§ **Task directions**: In the records that follow, find the line containing "The image size is (1010, 530)." and the line containing "Task: Open the 预设 preset dropdown", then transcribe both and every line between them exactly, omitting pictures.

§ **Exercise material**:
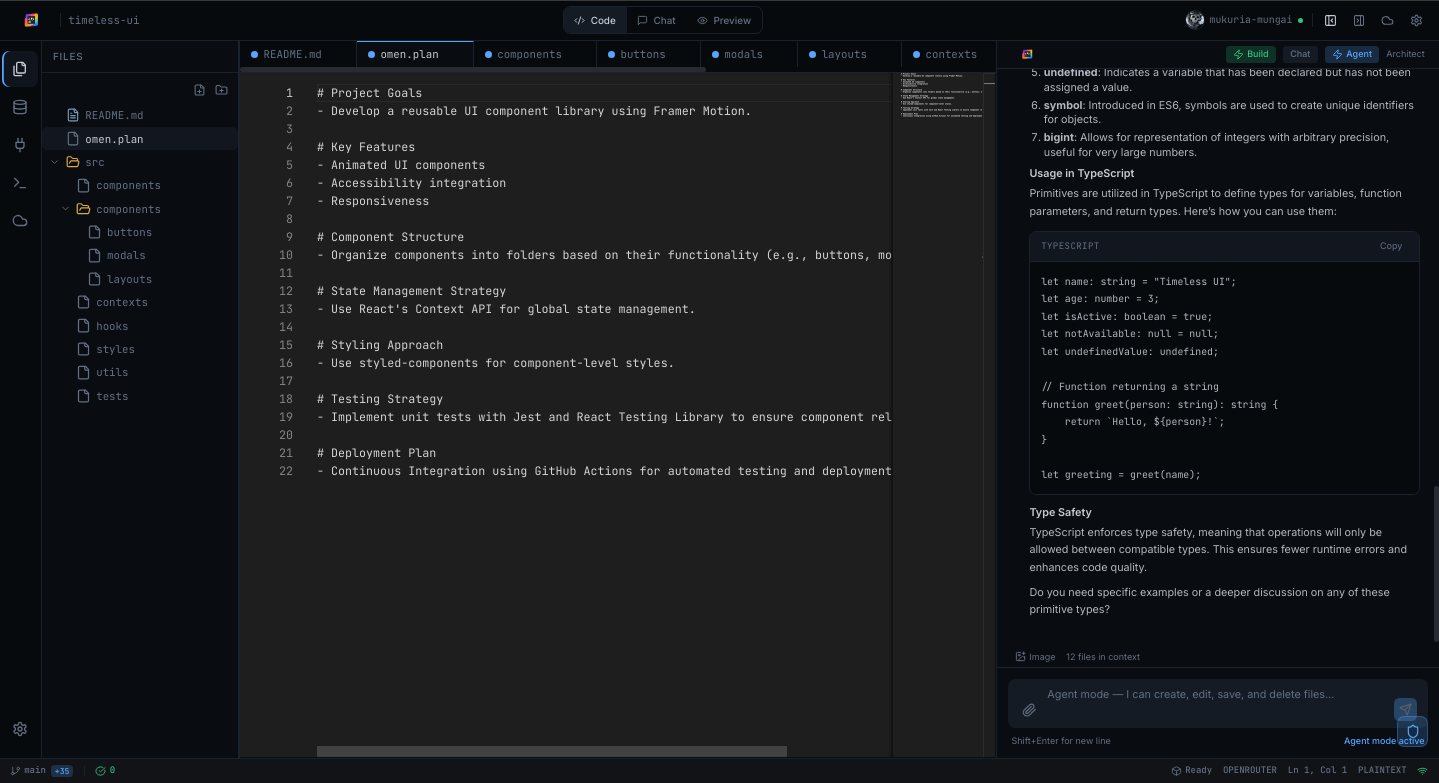Open the database panel icon
This screenshot has width=1439, height=783.
pos(20,107)
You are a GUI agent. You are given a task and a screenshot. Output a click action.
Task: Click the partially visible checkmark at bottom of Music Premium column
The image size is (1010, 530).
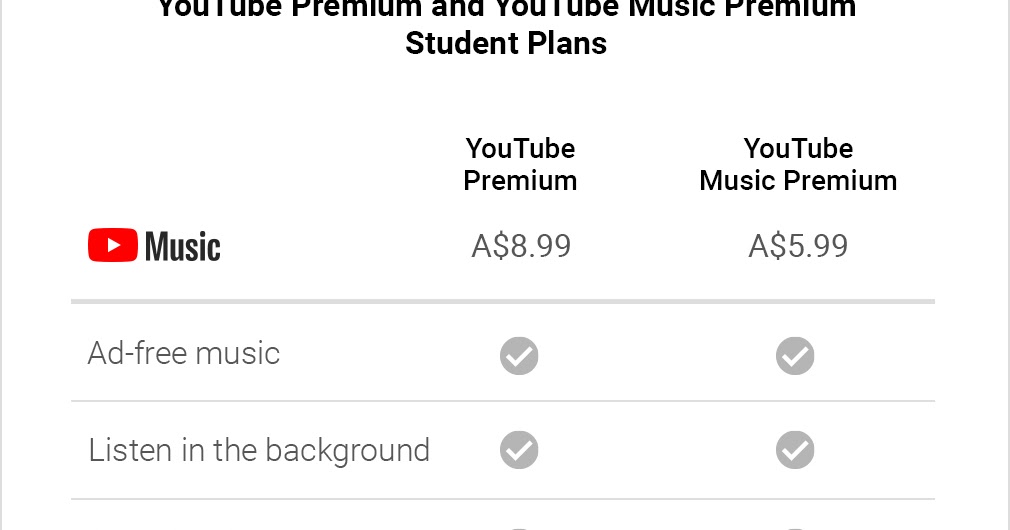tap(795, 528)
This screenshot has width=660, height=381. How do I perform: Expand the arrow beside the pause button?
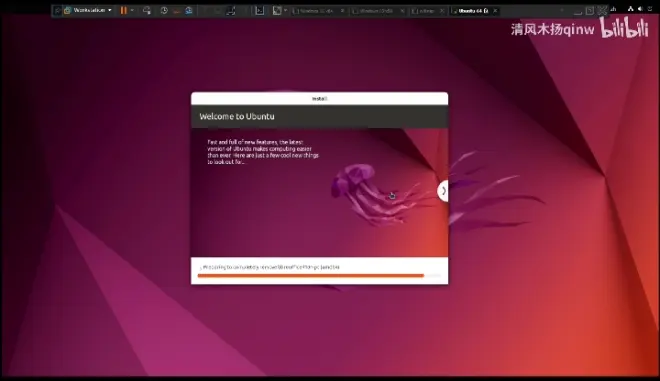[x=132, y=11]
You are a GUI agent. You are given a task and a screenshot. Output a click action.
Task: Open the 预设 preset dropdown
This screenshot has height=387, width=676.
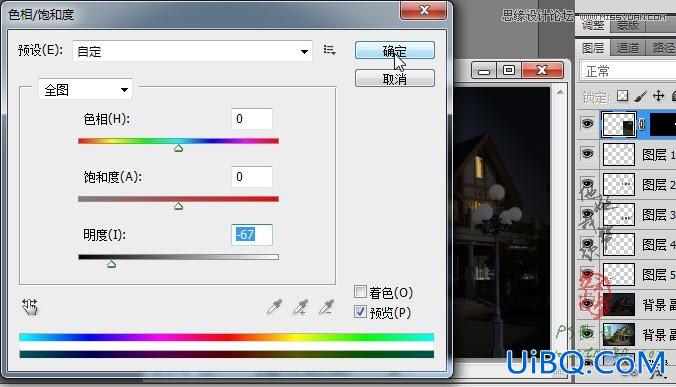click(192, 51)
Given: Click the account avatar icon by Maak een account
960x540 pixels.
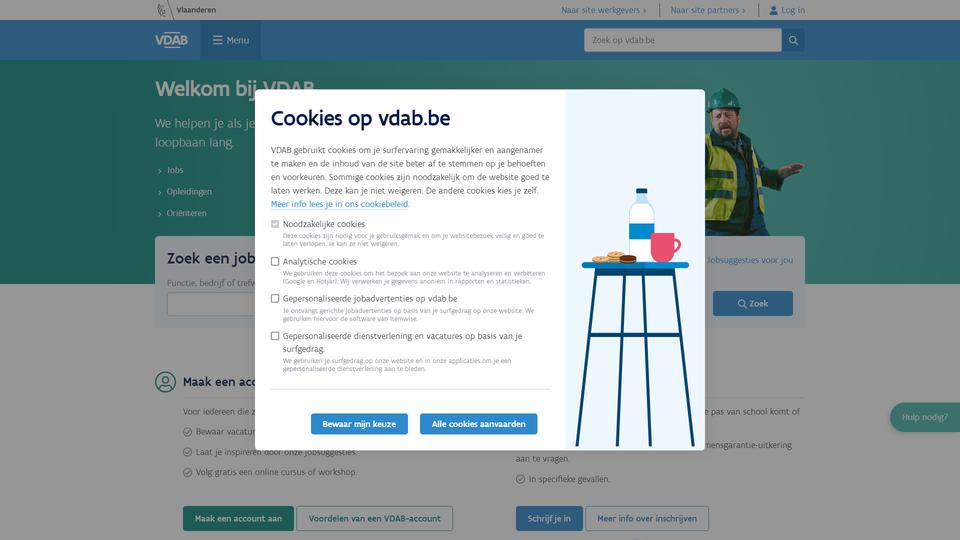Looking at the screenshot, I should pyautogui.click(x=165, y=381).
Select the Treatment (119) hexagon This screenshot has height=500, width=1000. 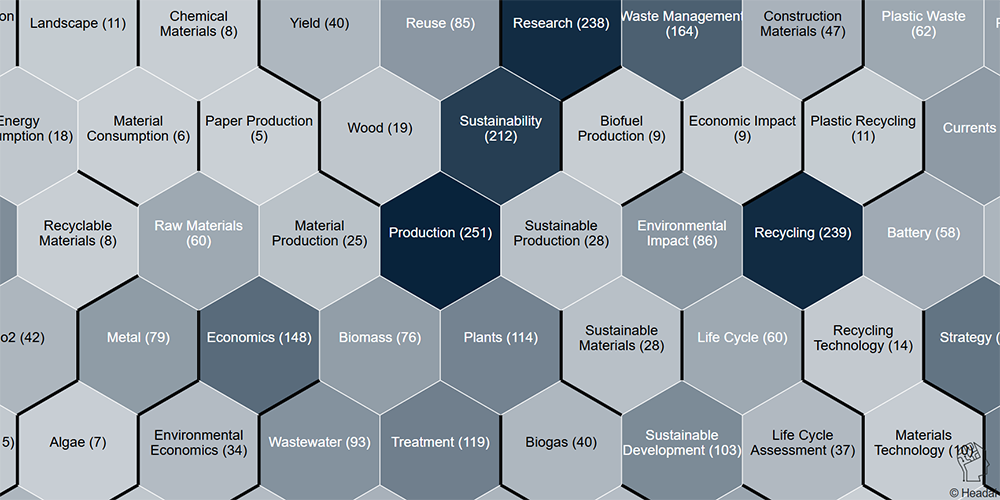[x=440, y=443]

§ **Output of the task**:
The image size is (1010, 530).
tap(795, 528)
This screenshot has width=660, height=381. How do I perform: Expand the arrow beside the pause button?
[x=132, y=11]
You are a GUI agent. You are given a task and a screenshot. Output a click action.
Task: Open the 预设 preset dropdown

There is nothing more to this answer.